Open MPI logo

Open MPI User's Mailing List Archives

  |   Home   |   Support   |   FAQ   |   all Open MPI User's mailing list

Subject: Re: [OMPI users] MPI process dies with a route error when using dynamic process calls to connect more than 2 clients to a server with InfiniBand
From: Philippe (philmpi_at_[hidden])
Date: 2010-07-27 00:45:31


Thanks a lot!

now, for the ev "OMPI_MCA_orte_nodes", what do I put exactly? our
nodes have a short/long name (it's rhel 5.x, so the command hostname
returns the long name) and at least 2 IP addresses.

p.

On Tue, Jul 27, 2010 at 12:06 AM, Ralph Castain <rhc_at_[hidden]> wrote:
> Okay, fixed in r23499. Thanks again...
>
>
> On Jul 26, 2010, at 9:47 PM, Ralph Castain wrote:
>
>> Doh - yes it should! I'll fix it right now.
>>
>> Thanks!
>>
>> On Jul 26, 2010, at 9:28 PM, Philippe wrote:
>>
>>> Ralph,
>>>
>>> i was able to test the generic module and it seems to be working.
>>>
>>> one question tho, the function orte_ess_generic_component_query in
>>> "orte/mca/ess/generic/ess_generic_component.c" calls getenv with the
>>> argument "OMPI_MCA_enc", which seems to cause the module to fail to
>>> load. shouldnt it be "OMPI_MCA_ess" ?
>>>
>>> .....
>>>
>>>   /* only pick us if directed to do so */
>>>   if (NULL != (pick = getenv("OMPI_MCA_env")) &&
>>>                0 == strcmp(pick, "generic")) {
>>>       *priority = 1000;
>>>       *module = (mca_base_module_t *)&orte_ess_generic_module;
>>>
>>> ...
>>>
>>> p.
>>>
>>> On Thu, Jul 22, 2010 at 5:53 PM, Ralph Castain <rhc_at_[hidden]> wrote:
>>>> Dev trunk looks okay right now - I think you'll be fine using it. My new component -might- work with 1.5, but probably not with 1.4. I haven't checked either of them.
>>>>
>>>> Anything at r23478 or above will have the new module. Let me know how it works for you.
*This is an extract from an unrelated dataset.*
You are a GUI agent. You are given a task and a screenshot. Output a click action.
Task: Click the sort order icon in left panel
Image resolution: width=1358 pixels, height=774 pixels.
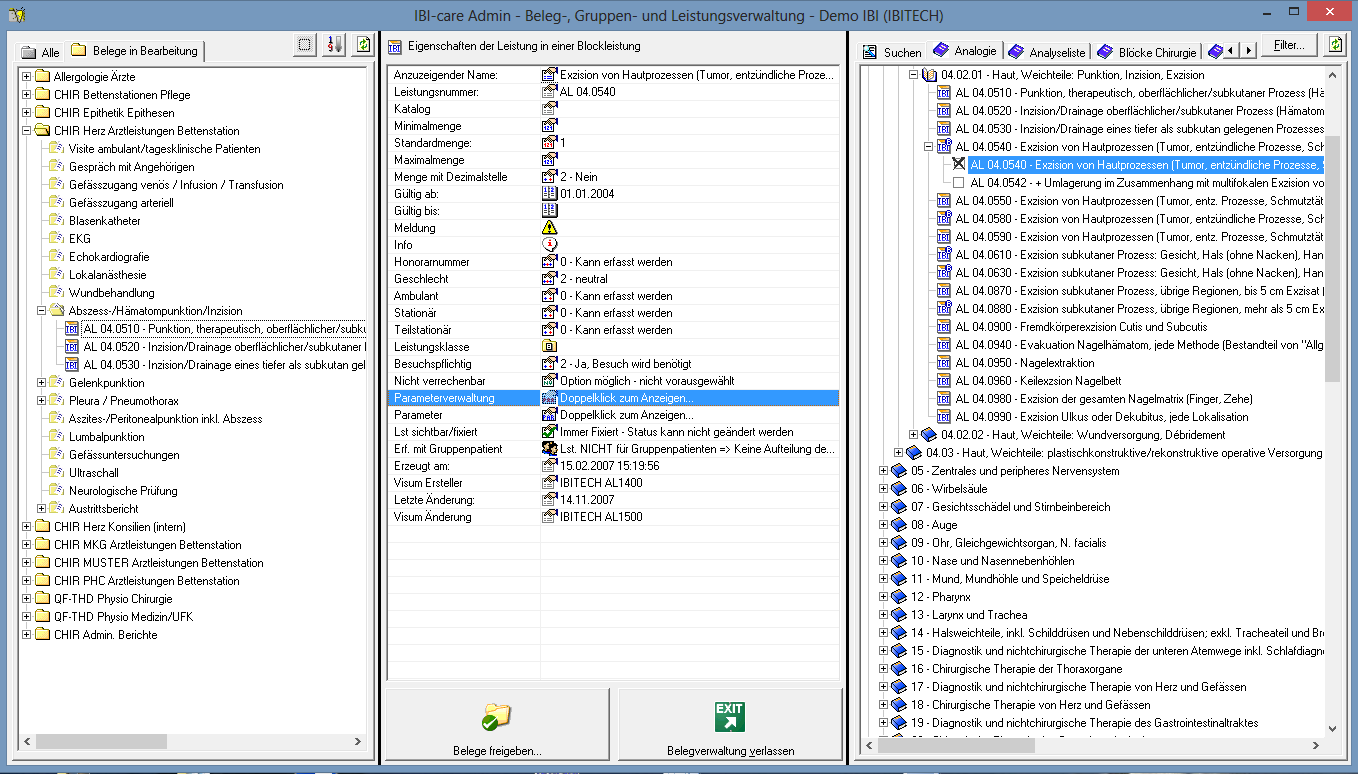[x=335, y=45]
I haven't tested it myself, but am pretty sure it should work.
>>>>
>>>>
>>>> On Jul 22, 2010, at 3:22 PM, Philippe wrote:
>>>>
>>>>> Ralph,
>>>>>
>>>>> Thank you so much!!
>>>>>
>>>>> I'll give it a try and let you know.
>>>>>
>>>>> I know it's a tough question, but how stable is the dev trunk? Can I
>>>>> just grab the latest and run, or am I better off taking your changes
>>>>> and copy them back in a stable release? (if so, which one? 1.4? 1.5?)
>>>>>
>>>>> p.
>>>>>
>>>>> On Thu, Jul 22, 2010 at 3:50 PM, Ralph Castain <rhc_at_[hidden]> wrote:
>>>>>> It was easier for me to just construct this module than to explain how to do so :-)
>>>>>>
>>>>>> I will commit it this evening (couple of hours from now) as that is our standard practice. You'll need to use the developer's trunk, though, to use it.
>>>>>>
>>>>>> Here are the envars you'll need to provide:
>>>>>>
>>>>>> Each process needs to get the same following values:
>>>>>>
>>>>>> * OMPI_MCA_ess=generic
>>>>>> * OMPI_MCA_orte_num_procs=<number of MPI procs>
>>>>>> * OMPI_MCA_orte_nodes=<a comma-separated list of nodenames where MPI procs reside>
>>>>>> * OMPI_MCA_orte_ppn=<number of procs/node>
>>>>>>
>>>>>> Note that I have assumed this last value is a constant for simplicity. If that isn't the case, let me know - you could instead provide it as a comma-separated list of values with an entry for each node.
>>>>>>
>>>>>> In addition, you need to provide the following value that will be unique to each process:
>>>>>>
>>>>>> * OMPI_MCA_orte_rank=<MPI rank>
>>>>>>
>>>>>> Finally, you have to provide a range of static TCP ports for use by the processes. Pick any range that you know will be available across all the nodes. You then need to ensure that each process sees the following envar:
>>>>>>
>>>>>> * OMPI_MCA_oob_tcp_static_ports=6000-6010  <== obviously, replace this with your range
>>>>>>
>>>>>> You will need a port range that is at least equal to the ppn for the job (each proc on a node will take one of the provided ports).
>>>>>>
>>>>>> That should do it. I compute everything else I need from those values.
>>>>>>
>>>>>> Does that work for you?
>>>>>> Ralph
>>>>>>
>>>>>>